The testing of the three thousand
Yes, yes, but what about June? Had the prime minister forgotten about the German test tourists who were going to be coming to Majorca? Up to three thousand of them were being lined up to check on all the protocols being put in place and thus give Majorca a competitive head start over competitor destinations, except of course destinations such as Greece which will be open to foreign tourists from mid-June. The foreign affairs minister indicated that Spanish borders may indeed open earlier in some regions, so it seemed as if June hadn't been forgotten.

Meanwhile, hotel companies, four of them, were preparing to welcome the 3,000 before then turning round and putting a mighty great spanner in the works. An ERTE spanner. If hotels open before July 1, then the social security bonuses will disappear. Opening will therefore not be viable, unless the Spanish government comes to the rescue and adds some more flexibility to ERTE. A further spanner in the works was being applied by the health ministry - yes, them again - who didn't seem that keen on these tourist tests.


No island is an island
Still beating the drum for June, the Balearic government was again asking for unrestricted inter-island travel to start before the "new normality" (June 22, if all goes to epidemiological data plan). The government had been very insistent that when all the confinement rules came in back in March, the islands should be treated as separate units. The Spanish government agreed, but now President Armengol was wanting the islands to be classified as a province, which would allow inter-island travel. The health ministry, keen to exert its phases authority, will no doubt insist that an island is an island - for the purposes of mobility - until it decides otherwise, as in at the end of Phase 3.
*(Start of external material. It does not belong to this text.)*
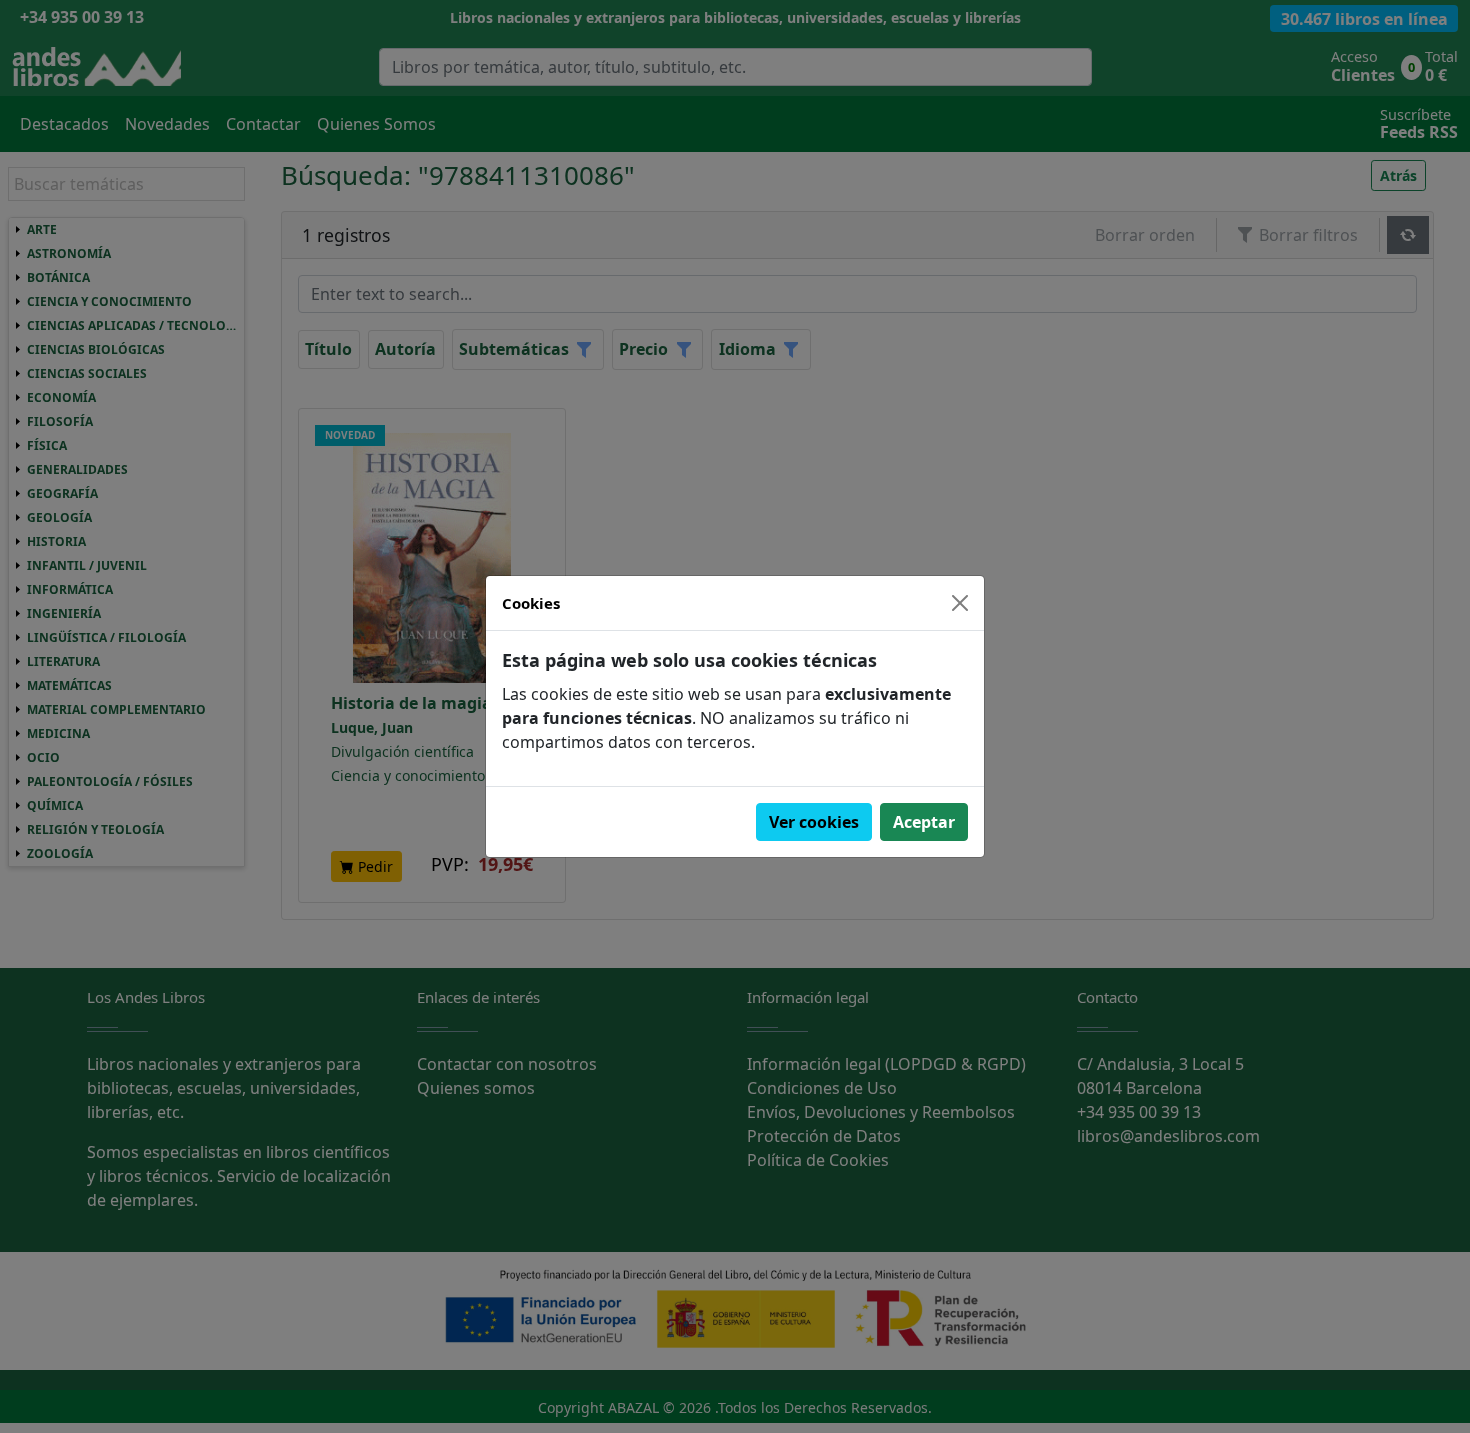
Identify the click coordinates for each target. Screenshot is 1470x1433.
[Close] (960, 603)
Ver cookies (814, 822)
The economy's green shoots
There was positive news about the economy. Or rather, there had been a very small positive impact because of the lifting of some restrictions in Phases 0 and 1. Over the first three weeks of May, the Fundació Impulsa for Balearic competitiveness informed us, economic loss slowed by 150 million euros. Green shoots of recovery among the 1,998 million euros worth of destruction since mid-March. The weekly generation of economic wealth was only 36% lower than it should be in May; in April this had been 38% lower.